— Given problem 1 —
Echo the passage of the Cannondale F5 thread from "Found a used" up to and including "about other options.".
— Given problem 2 —
Do the following statements agree with the Cannondale F5 thread? Answer yes or no for each and quote the words that decide it. (a) The first poster has already seen the bike in person. (b) The reply says the bike cost around $800 new. (c) The reply names Giant among the makers of great frames.
— Given problem 3 —
Finish out the next part of the Cannondale F5 thread, picking up right after its last sentence.

— Page text —
——

# Is $600 too much for a used 2010 Cannondale F5 (supposedly in very good condition)?



## freebass (Jun 19, 2014)

Looking to buy my first mountain bike, will be ridden on trails (some roots and rocks, but nothing extreme by any means) and pavement and looking to spend ~$500 - $700. I realize at this price point I will be getting low end components, but that is fine with me for now. I would like a nice frame worth putting better components on in the future if needed. 

Found a used 2010 Cannondale F5 on craigslist for $600 (says barely used, in very good condition). Have not seen the bike in person yet so I don't have strong opinions about it, but I am wondering if $600 seems like a fair price for a 4 year old bike? Seems a little high to me, but I have read that Cannondale makes good frames and this bike generally has pretty good reviews.

I would appreciate any advice or insight on this bike or suggestions about other options.


----------



## Nubster (May 15, 2009)

Yes. Way too much. $350-400 is a fair price. The bike was only around $800 new and it's four years old. Bikes depreciate like cars. The older it is, the less it's worth.

As far as Cannondale and good frames...yes, they make excellent frames. Cannondale, Specialized, Trek, Giant, ect....all make great frames and spend loads of money on R&D.

——

— Given data —
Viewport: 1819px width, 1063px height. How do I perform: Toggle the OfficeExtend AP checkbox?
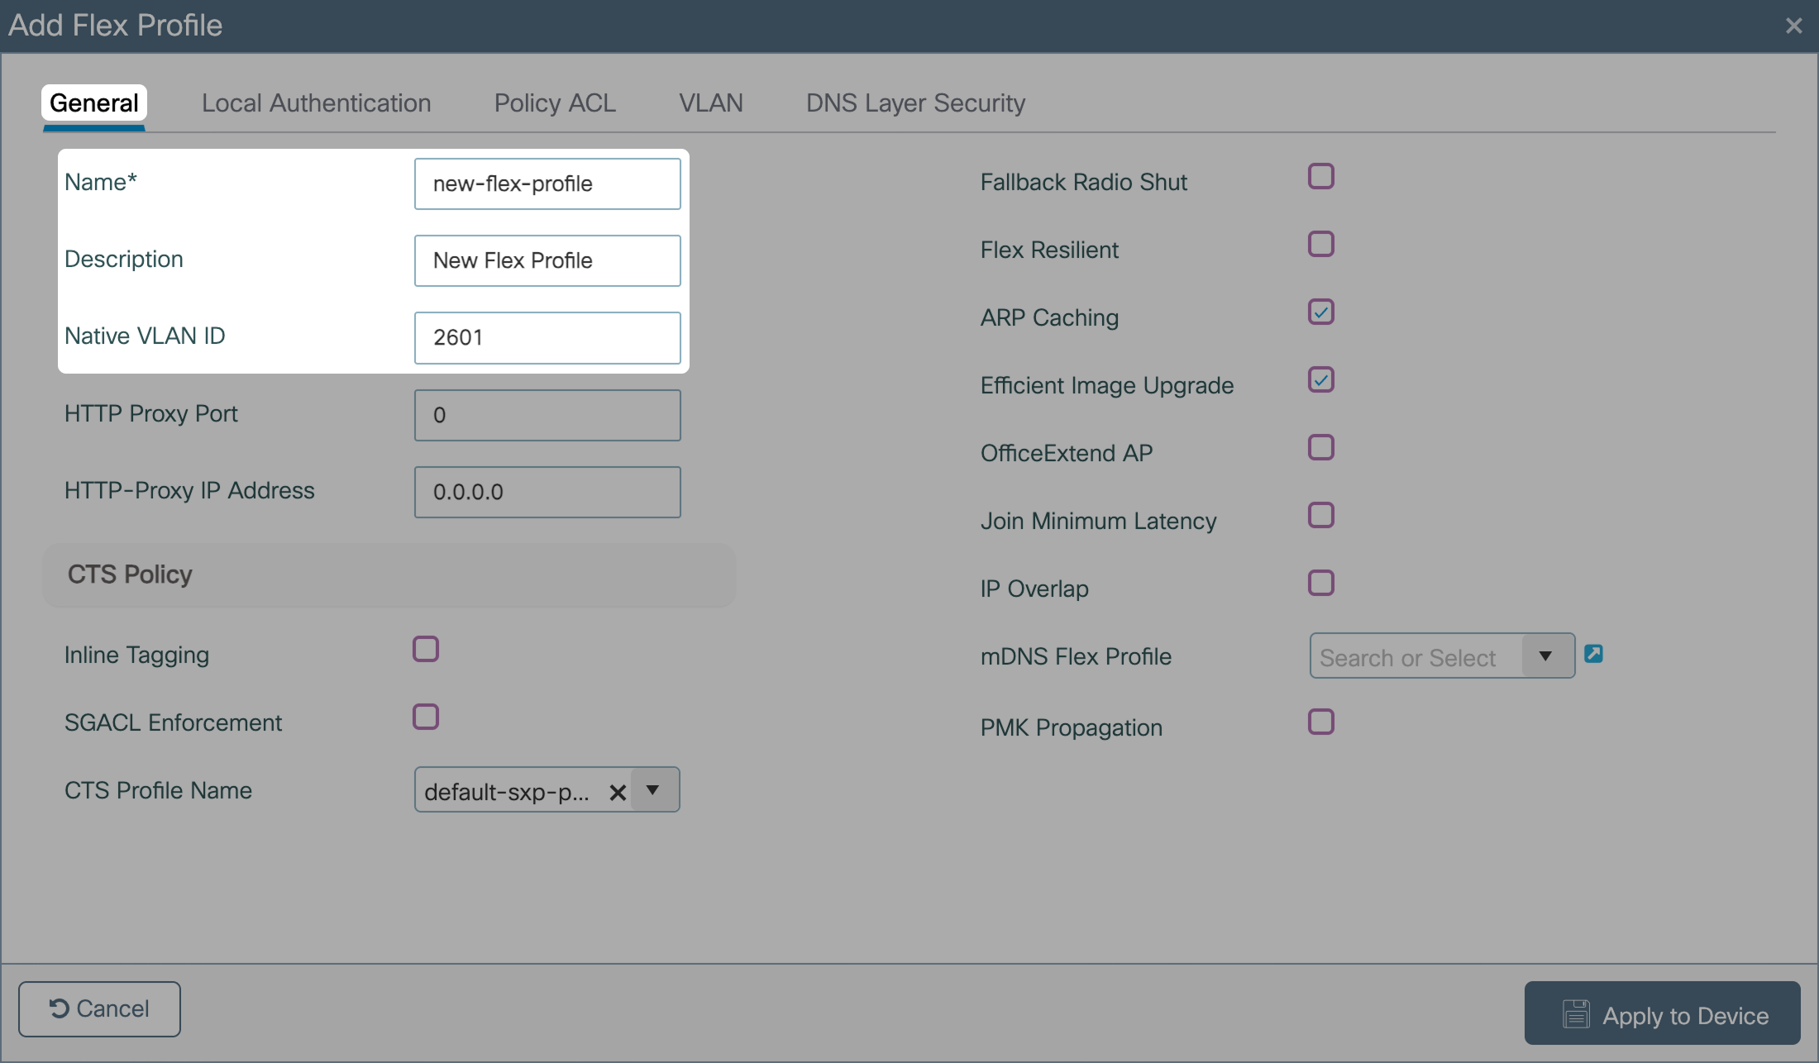pos(1320,447)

——

— Exercise result 1 —
Found a used 2010 Cannondale F5 on craigslist for $600 (says barely used, in very good condition). Have not seen the bike in person yet so I don't have strong opinions about it, but I am wondering if $600 seems like a fair price for a 4 year old bike? Seems a little high to me, but I have read that Cannondale makes good frames and this bike generally has pretty good reviews.

I would appreciate any advice or insight on this bike or suggestions about other options.

— Exercise result 2 —
(a) No: "Have not seen the bike in person yet"
(b) Yes: "The bike was only around $800 new"
(c) Yes: "Cannondale, Specialized, Trek, Giant, ect....all make great frames"

— Exercise result 3 —
----------



## rangeriderdave (Aug 29, 2008)

You can get an idea on prices from bike blue book ,ebay and craigs list.


----------



## AndrwSwitch (Nov 8, 2007)

It only takes one sale on Craig's List in which the buyer is really happy to fork over the cash to get a seller into pricing for yield. I like bikepedia.com for helping me figure out prices, and expect to negotiate anything I buy via CL.

What fork's on it?


----------



## freebass (Jun 19, 2014)

AndrwSwitch said:


> It only takes one sale on Craig's List in which the buyer is really happy to fork over the cash to get a seller into pricing for yield. I like bikepedia.com for helping me figure out prices, and expect to negotiate anything I buy via CL.
> 
> What fork's on it?


It has an RST DUECE 1.5 COIL WITH REBOUND ADJUST AND LOCKOUT, 100MM TRAVEL


----------



## AndrwSwitch (Nov 8, 2007)

Nice caps.

$600 is too much.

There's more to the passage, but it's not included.